> **Data items**:

──────────────────────────────

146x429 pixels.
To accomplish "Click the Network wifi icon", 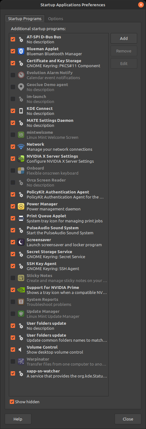I will 21,147.
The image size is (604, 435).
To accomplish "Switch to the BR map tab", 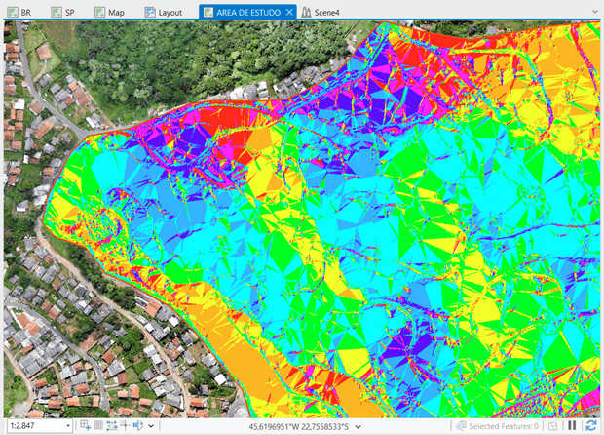I will click(19, 13).
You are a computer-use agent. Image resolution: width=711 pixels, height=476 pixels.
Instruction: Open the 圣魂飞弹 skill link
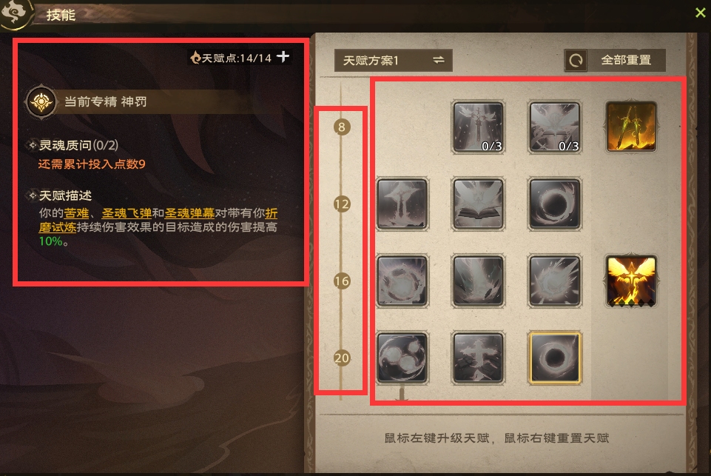[126, 212]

──────────────────────────────

> **WORK INSTRUCTION**:
Answer with a single number: the count of lines in the records that contain "pixels".

> **YOUR SOLUTION**:
2